Zeitfieber

Höchste Zeit, dass mal jemand ein Buch darüber verfasst. Und nachdem Simon Garfield sich mit Briefen und Karten auseinander gesetzt hat, nimmt er sich nun dem umfangreichen Thema Zeit an. Ja, Zeit … ähm, was kann man dazu schon groß sagen? Habe ich oder habe ich nicht! Bin ich in Eile oder lass den Tag so an mir vorüberziehen. Jaaa, der Ansatz ist nicht schlecht. Doch Simon Garfield wäre mit seiner Sicht der Dinge der Liebling aller Journalistikdozenten auf der ganzen Welt. Eine Überraschung jagt die Andere! Versprochen!

Simon Garfield fängt mit einem Unfall an. Als er mit seinem Sohn vom Saisoneröffnungsspiel von Chelsea gegen Leicester (vor der fulminanten Meisterschaft der Foxes) mit seinem Sohn nach Hause radelt, stößt er mit einer Passantin zusammen. Und was hat das mit Zeit zu tun? Muss er sehr lange auf die Ambulanz warten? Vor seinem geistigen Auge läuft der Unfall noch einmal in Zeitlupe (!) ab. Das war der Ursprung dieses Buches.
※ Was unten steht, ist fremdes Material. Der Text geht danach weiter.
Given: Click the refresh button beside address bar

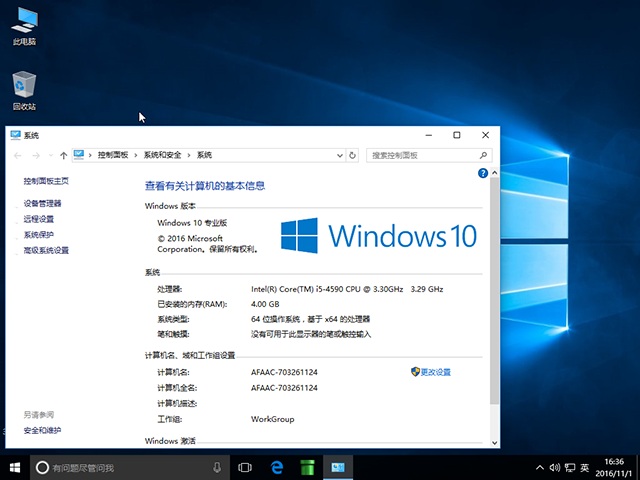Looking at the screenshot, I should (x=352, y=155).
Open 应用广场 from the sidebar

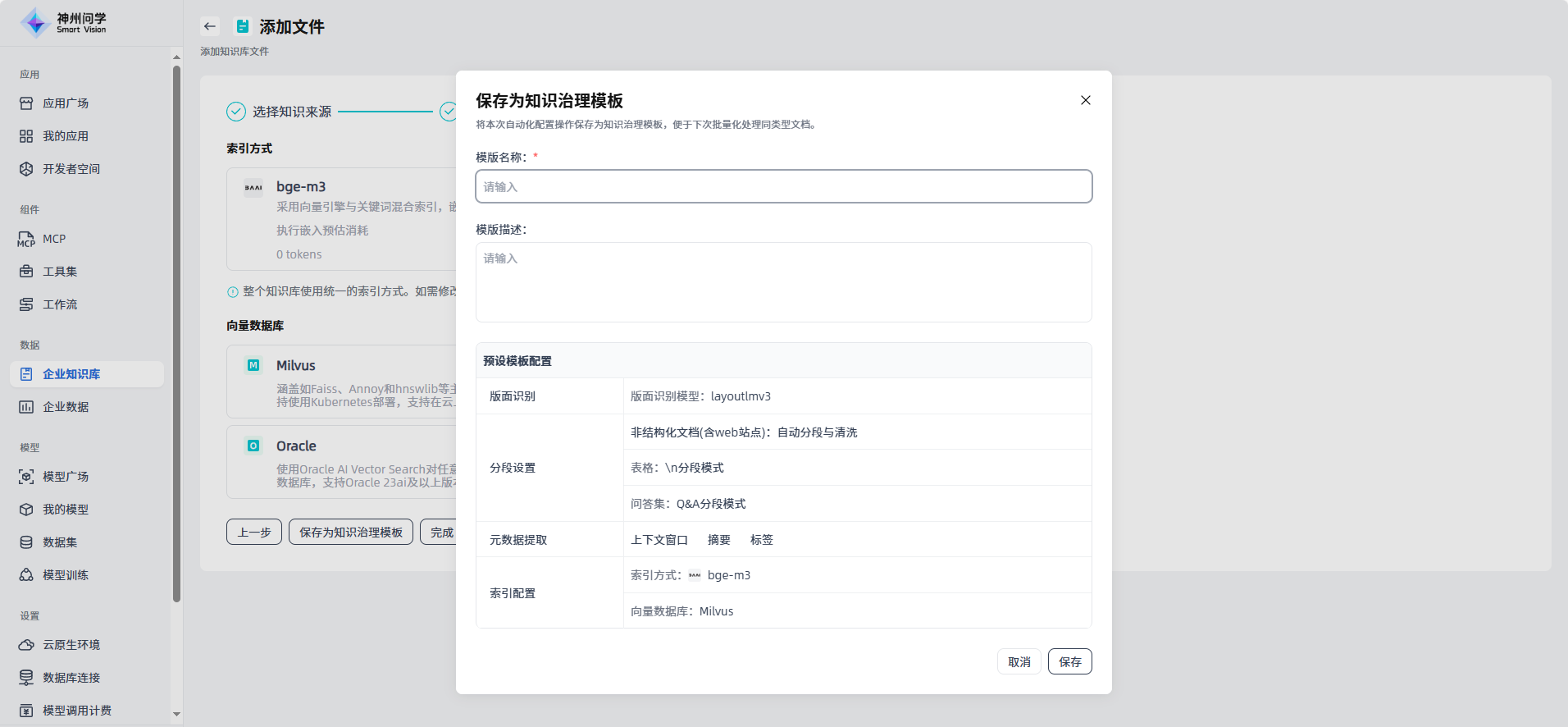pyautogui.click(x=66, y=103)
Von nun an sprintet der Autor durch die Geschichte, hangelt sich von Fakt zu Fakt, von Anekdote zu Anekdote. Er erzählt von rasanten Zugfahrten und Fahrplänen, die von nun an unser Leben bestimmen. Und kramt so manch wunderliches Ding aus der Klamottenkiste. Wer weiß schon noch, dass die Französische Revolution fast mehr Einfluss auf unser Leben gehabt hätte als sie es ohnehin schon hat? Ganz eifrige Köpfe wollten den Tag in zehn Stunden unterteilen. Die ersten Uhren wurden schon in Auftrag gegeben. Diesen Gedanken muss man erst mal auf sich wirken lassen …
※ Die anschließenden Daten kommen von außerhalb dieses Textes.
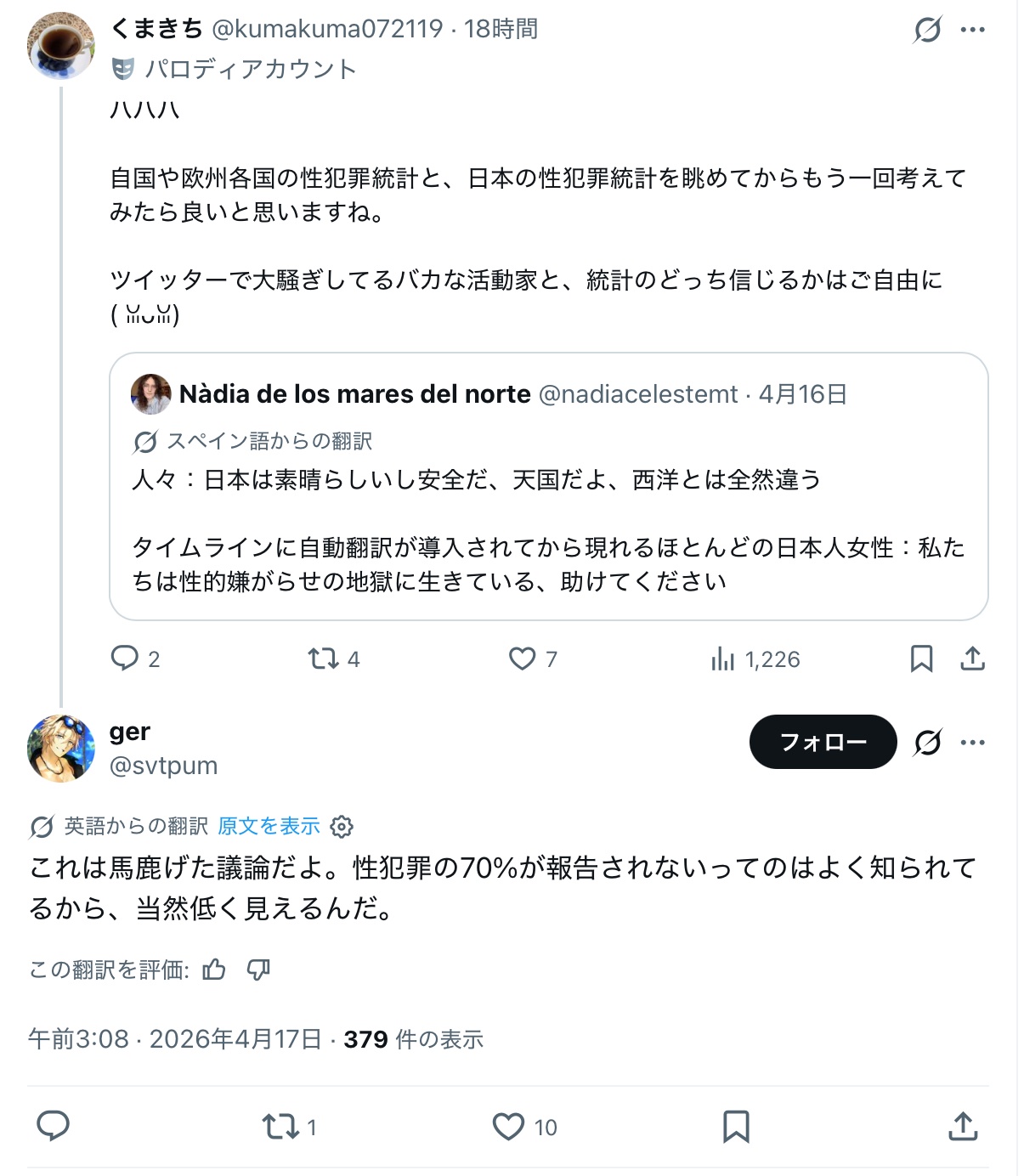Image resolution: width=1024 pixels, height=1176 pixels.
Task: Open translation settings gear
Action: (342, 826)
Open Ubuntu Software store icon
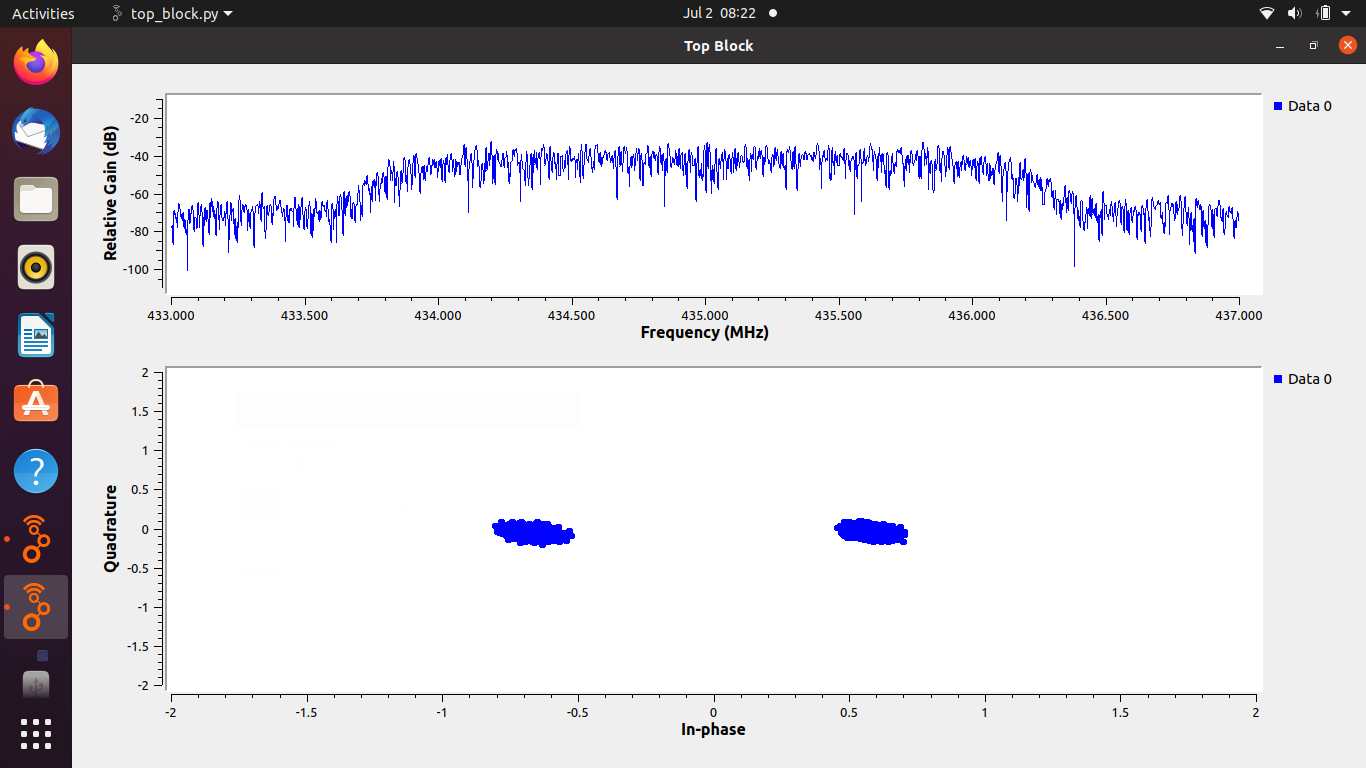1366x768 pixels. pos(36,403)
Und weiter geht’s. Beethoven – Musik – LPs – CDs. Eine logische Kette. Beethovens Neunte ist je nach Laune des Dirigenten so um die vierundsiebzig Minuten lang. Passt also genau auf eine … CD. Und das nur, weil der Sony-Chef, der die Entwicklung der CD vorantrieb, dieses Stück so liebte. Eine LP konnte pro Seite nur 22 Minuten fassen. Im Radio haben die meisten gespielten Lieder eine Länge von drei Minuten, maximal dreidreißig. Radio Edit nennt man das dann. Und viele Nachrichtenchefs sind immer noch der Meinung, dass Nachrichten im Radio nach Einsdreißig beendet sein müssen. Mehr verkrafte der Hörer nicht.
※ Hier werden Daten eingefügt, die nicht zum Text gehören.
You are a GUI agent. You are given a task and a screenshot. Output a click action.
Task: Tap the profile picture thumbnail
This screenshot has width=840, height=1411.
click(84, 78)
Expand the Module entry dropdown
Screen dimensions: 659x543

Die Zeit, sie rennt, und sie bestimmt unseren Alltag. Stimmt nur fast. Denn wir selbst halten uns an den Messgeräten fest als ob es um unser Leben ging – das ja bekanntlich auch endlich (und vor allem messbar) ist. Die Zeit kann stillstehen – symbolisch und auch nur für einen Moment. Ein Schnappschuss kann ein Zeitzeugnis sein. Aus Gründen der Zeitersparnis werden SMS und Twitter-Nachrichten mit Abkürzungen verfasst. Bei der Arbeit werden exakt die Ankunftszeit und das Arbeitsende festgehalten. Zeitlose Mode ist eine Erfindung der Macher. Ach man könnte so viel über die Zeit schreiben, um selbige sinnvoll zu nutzen. Simon Garfield hat dies getan. Die Zeit vergeht wie im Fluge, mit einem Lächeln oder einem Staunen im Gesicht liest man die über dreihundert Seiten. Immer wieder stockt man, runzelt die Stirn, blättert noch einmal zurück, will dass das Buch nie endet.